[Records contained in a dataset]

--- START ---

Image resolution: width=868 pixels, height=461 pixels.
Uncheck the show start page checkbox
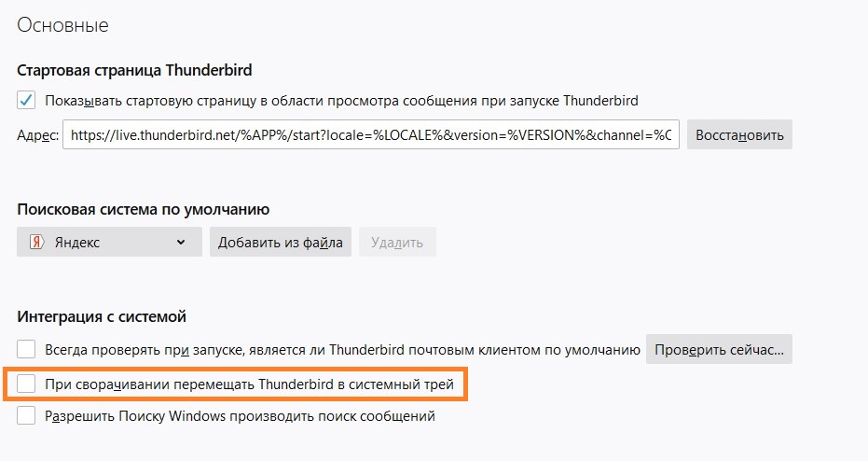26,101
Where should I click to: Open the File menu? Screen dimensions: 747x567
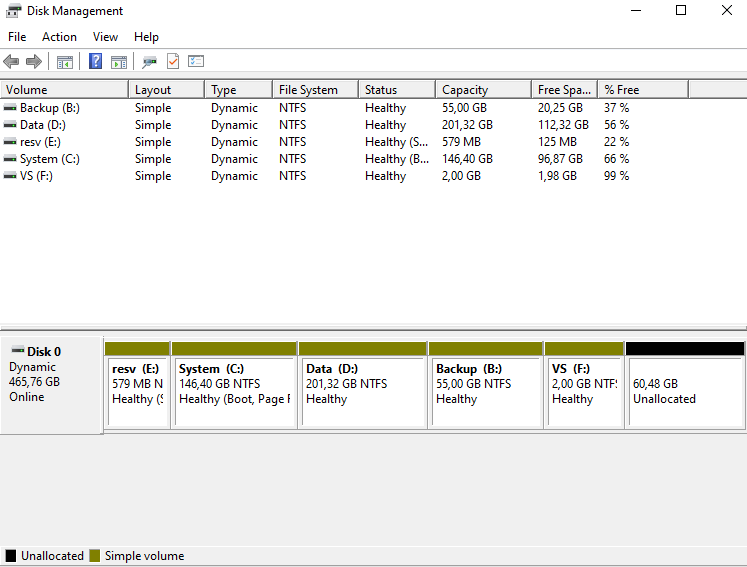(17, 37)
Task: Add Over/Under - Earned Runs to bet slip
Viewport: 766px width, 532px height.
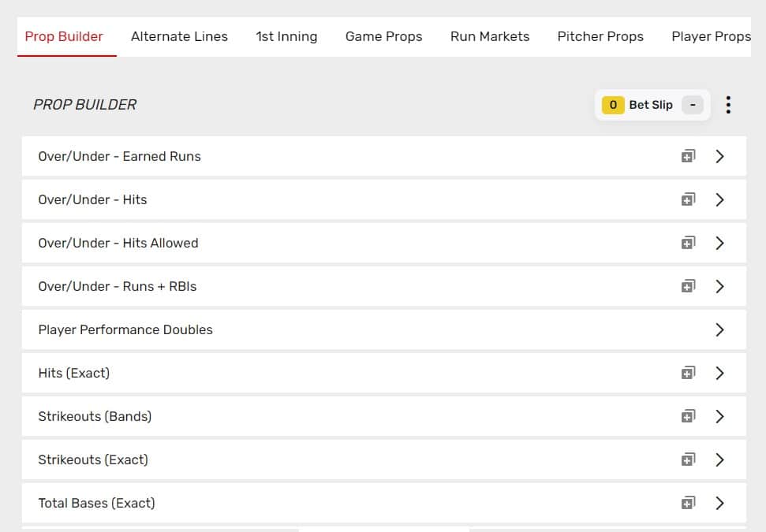Action: point(688,156)
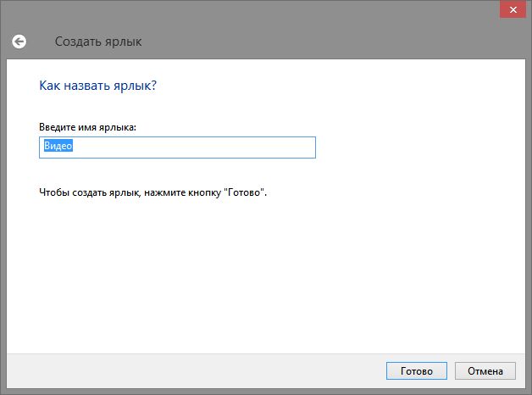Click the back arrow icon
The width and height of the screenshot is (532, 395).
(x=19, y=41)
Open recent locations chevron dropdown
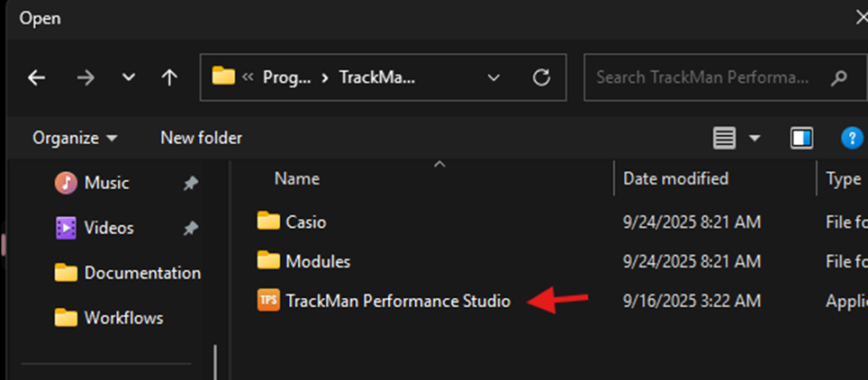 (129, 77)
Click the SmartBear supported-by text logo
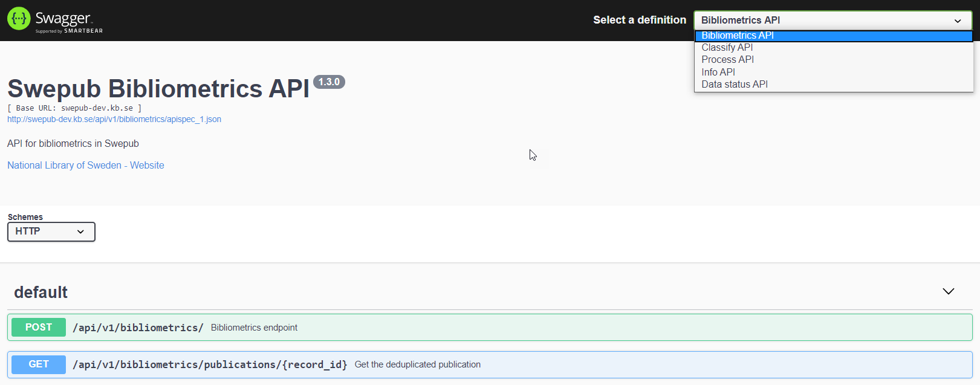Viewport: 980px width, 385px height. point(69,31)
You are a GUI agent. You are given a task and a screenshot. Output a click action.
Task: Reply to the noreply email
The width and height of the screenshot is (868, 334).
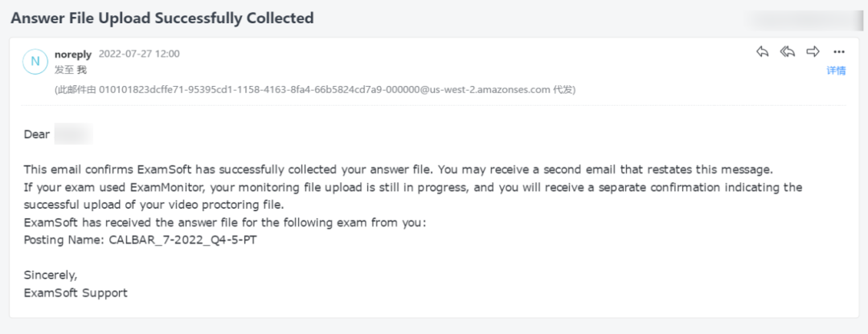tap(762, 52)
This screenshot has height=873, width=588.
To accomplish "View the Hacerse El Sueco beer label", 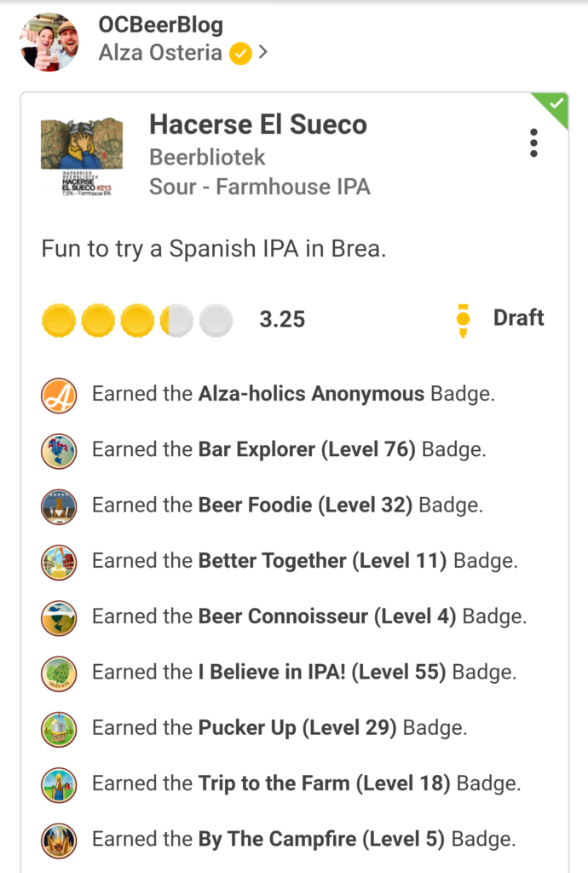I will (82, 157).
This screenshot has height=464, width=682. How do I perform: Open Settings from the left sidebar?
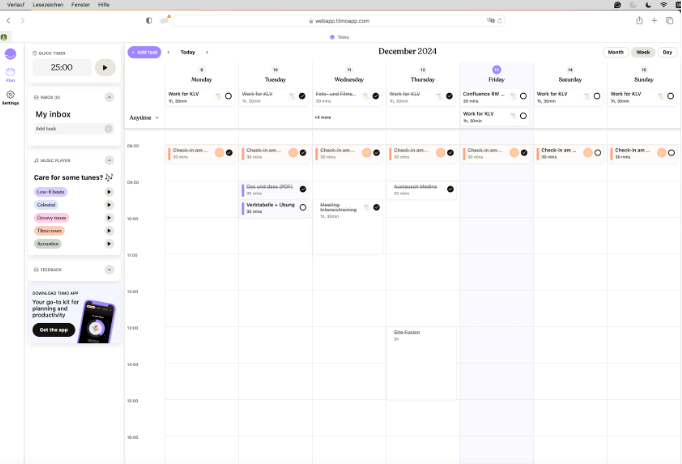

--- END ---

WHAT THE TASK REQUIRES:
Please reproduce the entries above exactly, from their first line to the line holding "Task: Add Over/Under" inclusive, and nothing else; the pictures stay out.

ANSWER TO THIS EXERCISE:
Image resolution: width=868 pixels, height=461 pixels.
Uncheck the show start page checkbox
26,101
Where should I click to: Open the File menu? Screen dimensions: 747x567
(17, 37)
Task: Add Over/Under - Earned Runs to bet slip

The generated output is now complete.